Reputation: 311
I have a awk based splitter that splits a huge file based on regex. But the problem is that I am getting a makes too many files error. Even i have a conditional close. If you could help me figure out what I am doing wrong I would be much grateful.

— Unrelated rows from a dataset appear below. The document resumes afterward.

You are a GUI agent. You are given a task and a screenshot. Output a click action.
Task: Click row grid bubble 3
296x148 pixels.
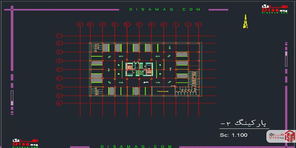[x=60, y=52]
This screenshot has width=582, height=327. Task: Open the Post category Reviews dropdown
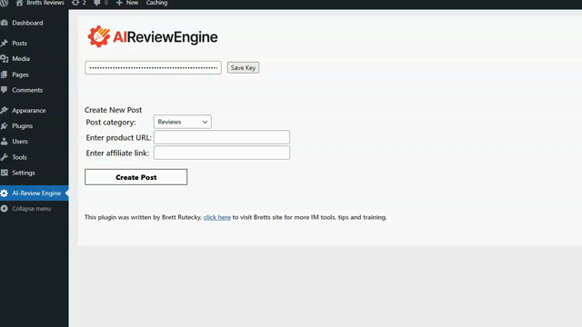182,122
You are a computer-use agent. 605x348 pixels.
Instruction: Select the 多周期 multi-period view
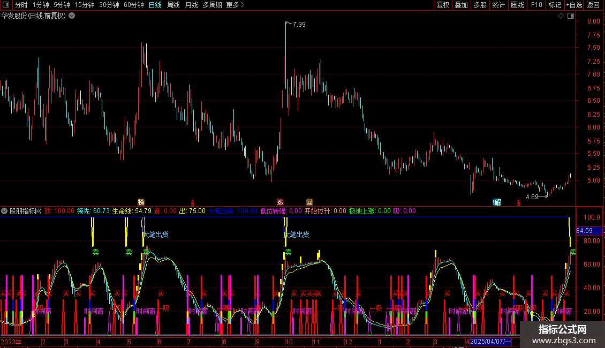coord(212,5)
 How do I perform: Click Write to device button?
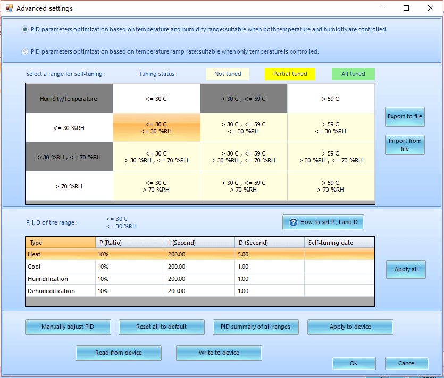pos(219,353)
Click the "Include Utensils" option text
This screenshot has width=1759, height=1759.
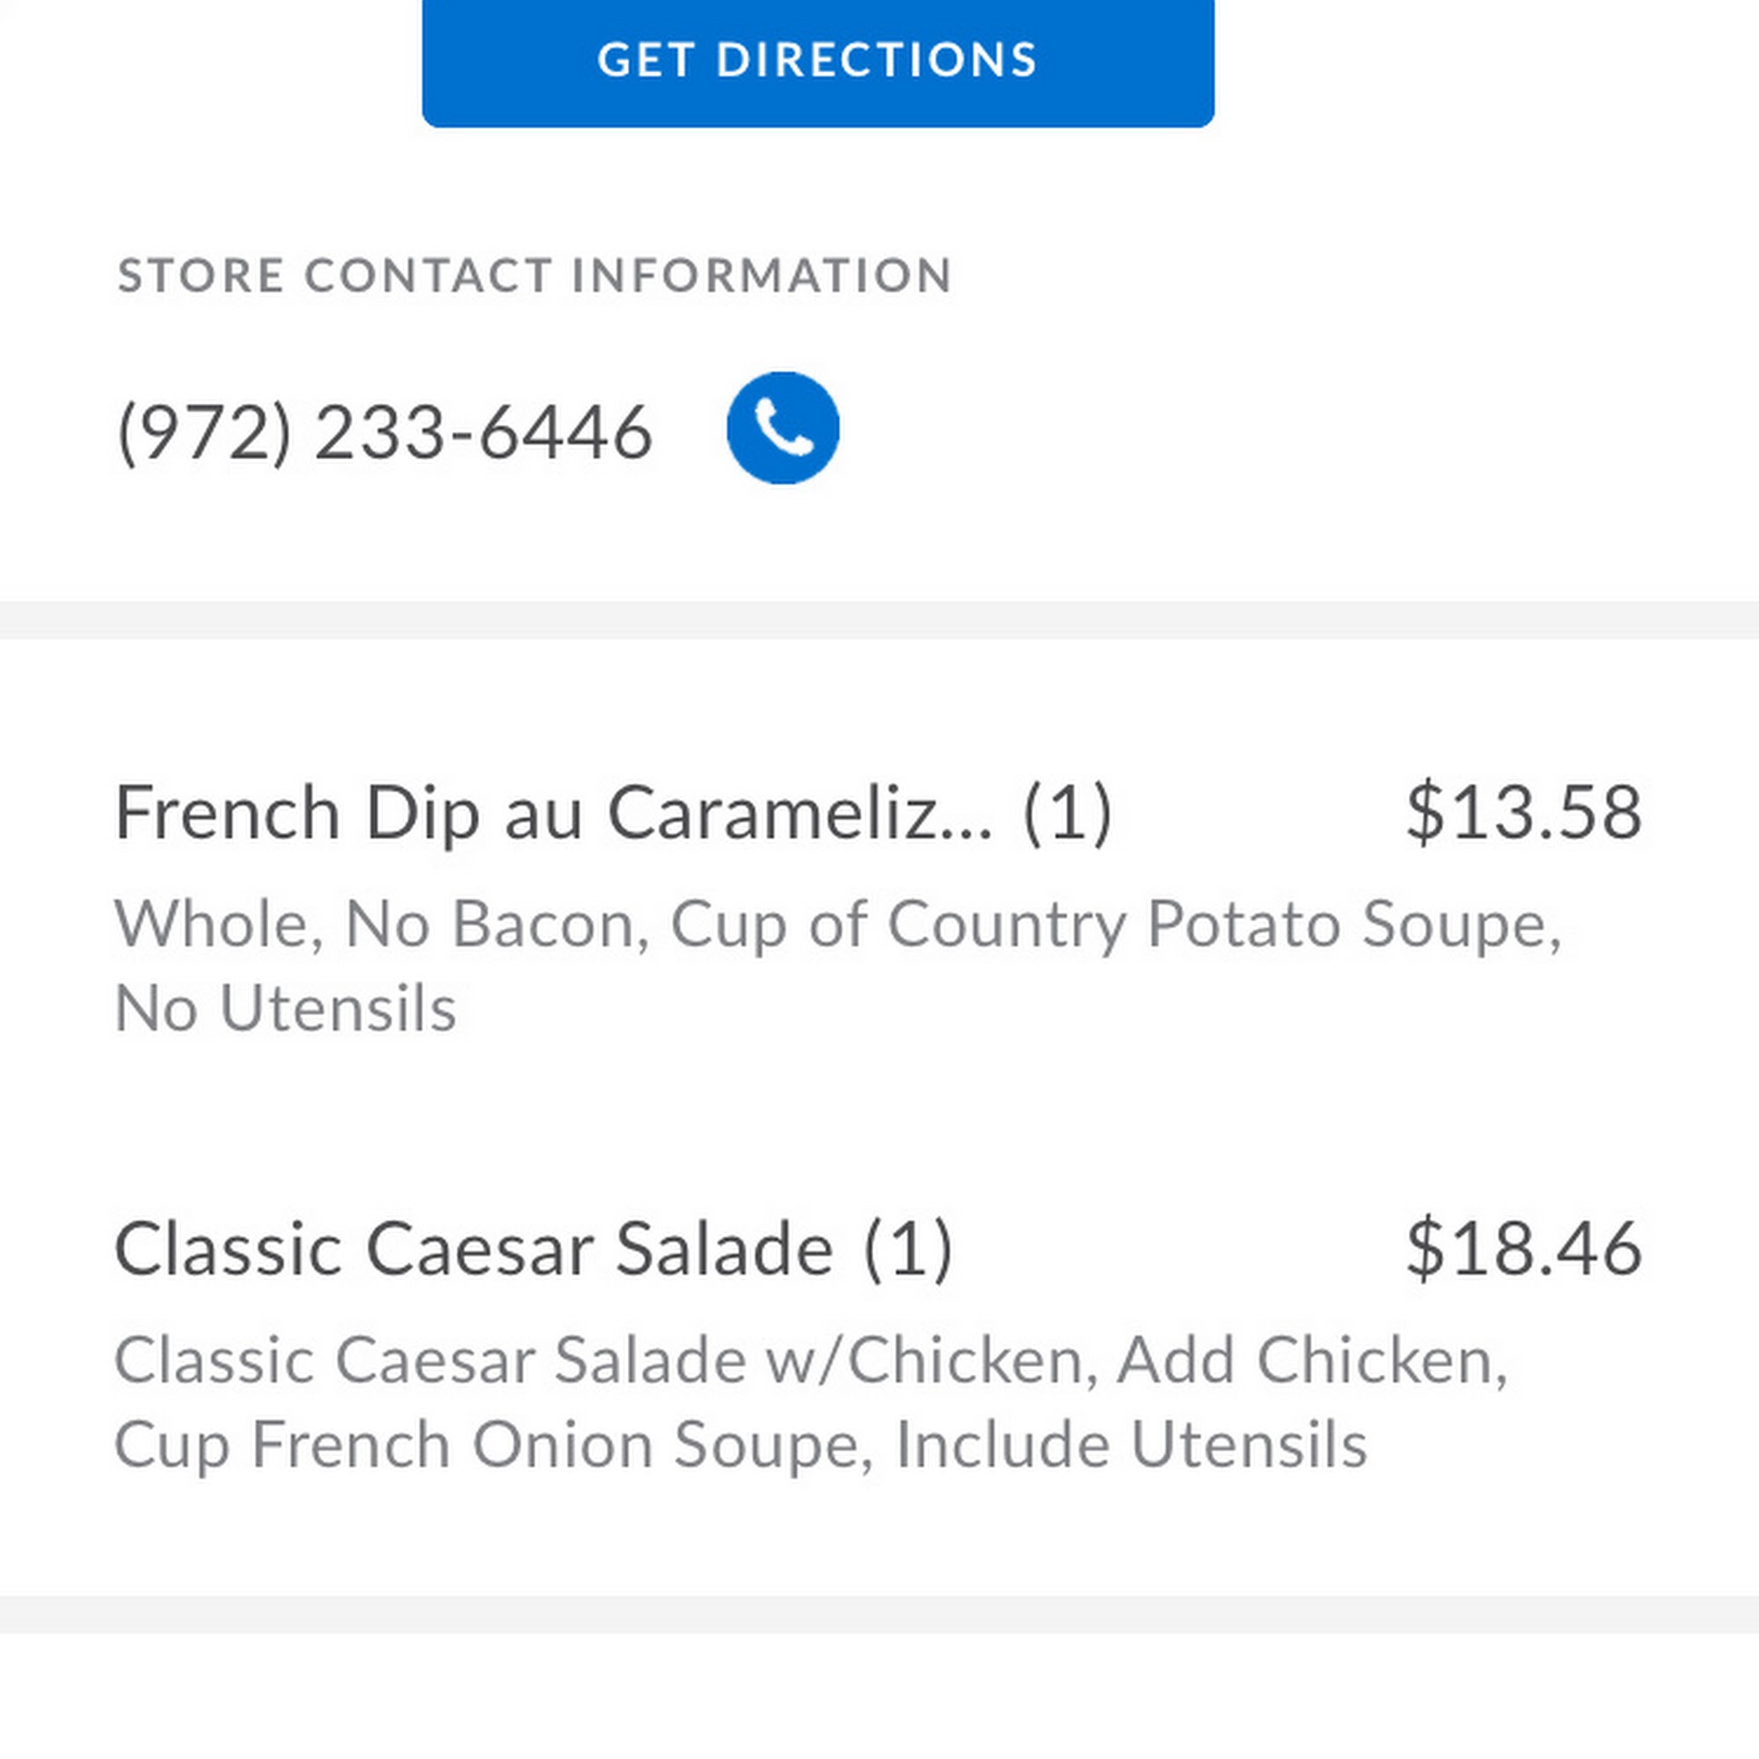click(1131, 1445)
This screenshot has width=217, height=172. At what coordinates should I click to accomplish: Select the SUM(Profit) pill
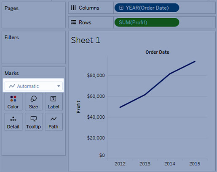(147, 22)
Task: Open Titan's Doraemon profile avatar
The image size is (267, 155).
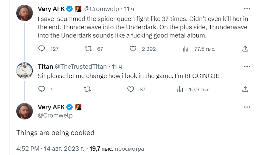Action: point(25,71)
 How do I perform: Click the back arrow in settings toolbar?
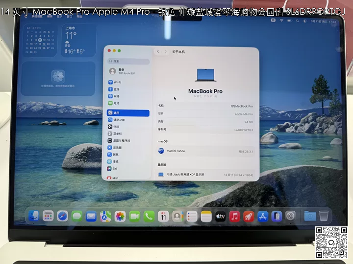tap(158, 51)
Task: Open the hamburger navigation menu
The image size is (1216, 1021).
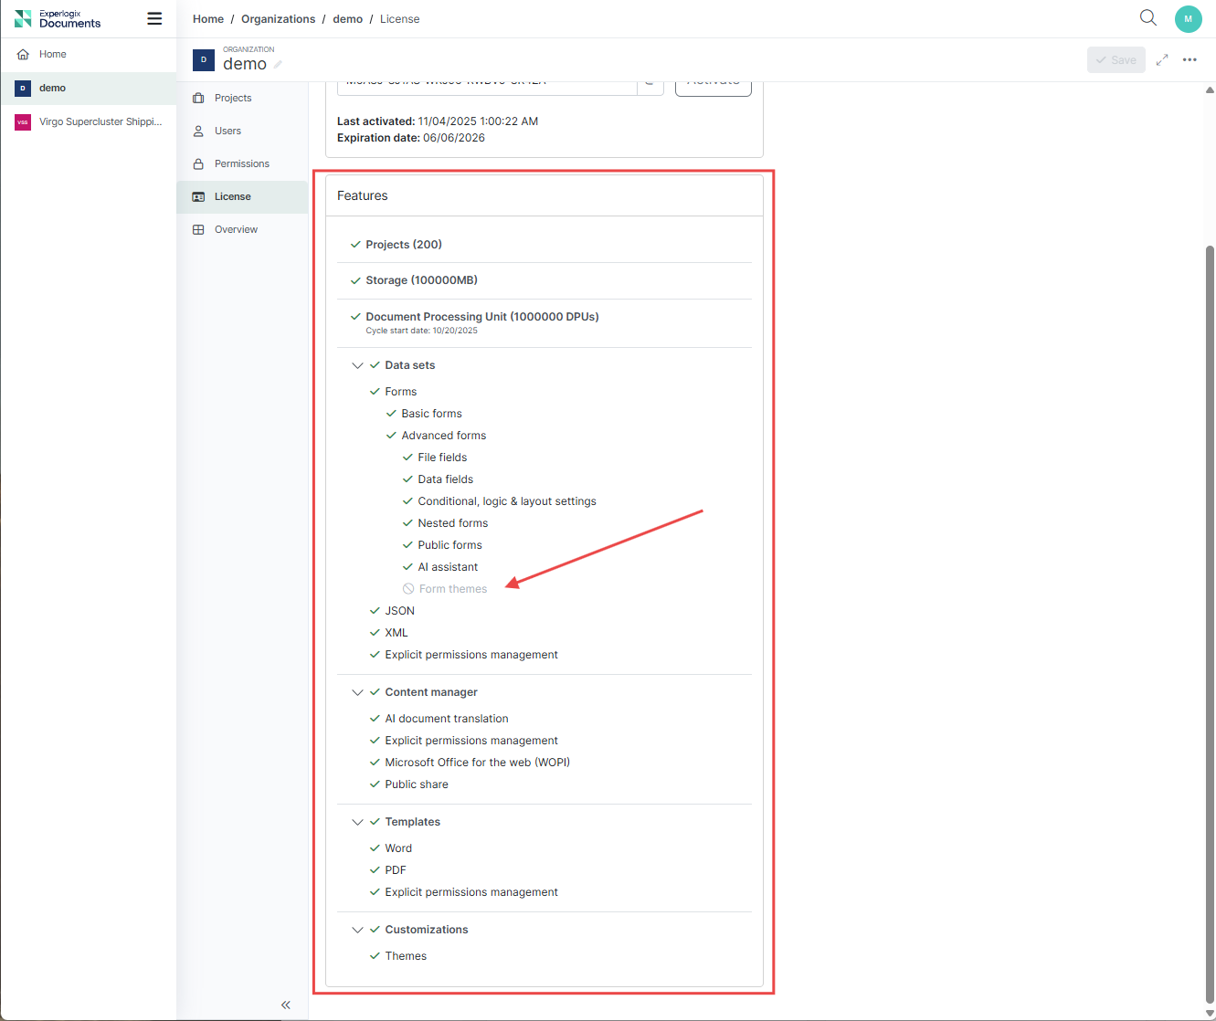Action: click(154, 19)
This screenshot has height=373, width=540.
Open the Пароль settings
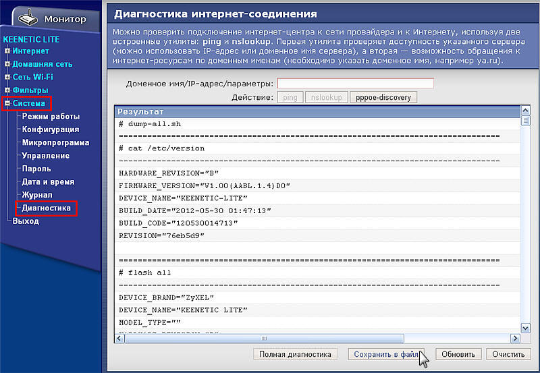tap(36, 169)
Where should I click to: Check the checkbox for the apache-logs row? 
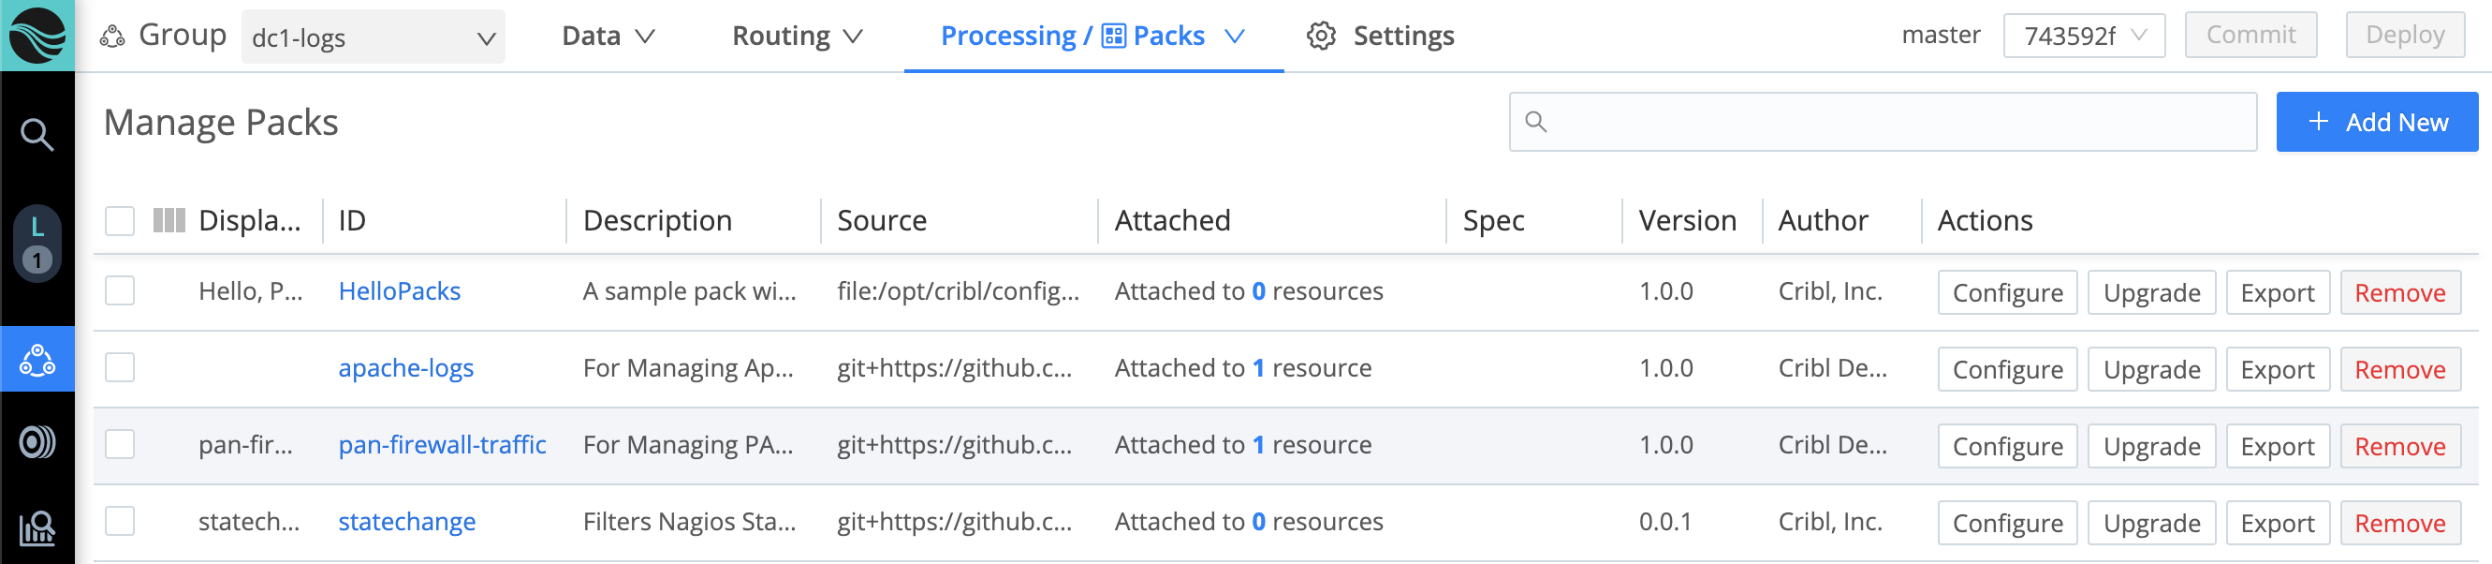coord(119,368)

awk 'BEGIN { system("mkdir -p splitted/sub"++j) }
/<doc/{x="F"++i".xml";}{
if (i%5==0 ){
++i;
close("splitted/sub"j"/"x);
system("mkdir -p splitted/sub"++j"/");
}
else{
print > ("splitted/sub"j"/"x);
}
}' wiki_parsed.xml
Upvotes: 1
Views: 3686
Reputation: 311
This is what i got it to be working perfectly
awk 'BEGIN { system("mkdir -p splitted/sub"++j) }
/<doc/{x="F"++i".xml";}{
if (i%1995==0 ){
++i;
system("mkdir -p splitted/sub"++j"/");
}
else{
print >> ("splitted/sub"j"/"x);
close("splitted/sub"j"/"x);
}
}' wiki_parsed.xml
Upvotes: 1
Reputation: 2514
The simple answer is that close isn't being called often enough. Here's an illustrative example of why:
Using an input file like:
<doc somestuff
another line
yet another line
<doc the second
still more data
<doc the third
<doc the fourth
<doc the fifth
I can make an executable awk file based on your script like:
#!/usr/bin/awk -f
BEGIN { system_(++j) }
/<doc/{x=++i}
{
if (i%5==0 ){ ++i; close_(j"/"x); system_(++j) }
else{ open_(j"/"x) }
}
function call_f(funcname, arg) { print funcname"("arg")" }
function system_(cnt) { call_f( "system", cnt ) }
function open_(f) { if( !(f in a) ) { call_f( "open", f ); a[f]++ } }
function close_(f) { call_f( "close", f ) }
which if I put into a file called awko
can be run like awko data
to produce the following:
system(1)
open(1/1)
open(1/2)
open(1/3)
open(1/4)
close(1/5)
system(2)
The script I made is just indicating how many times you're calling each function by shadowing a real function call with a local function with a trailing _
. Notice how many times open()
is printed compared to close()
for the same arguments. Also, I ended up renaming print >
to open_
just to illustrated that it's what's opening the files( once per file name ).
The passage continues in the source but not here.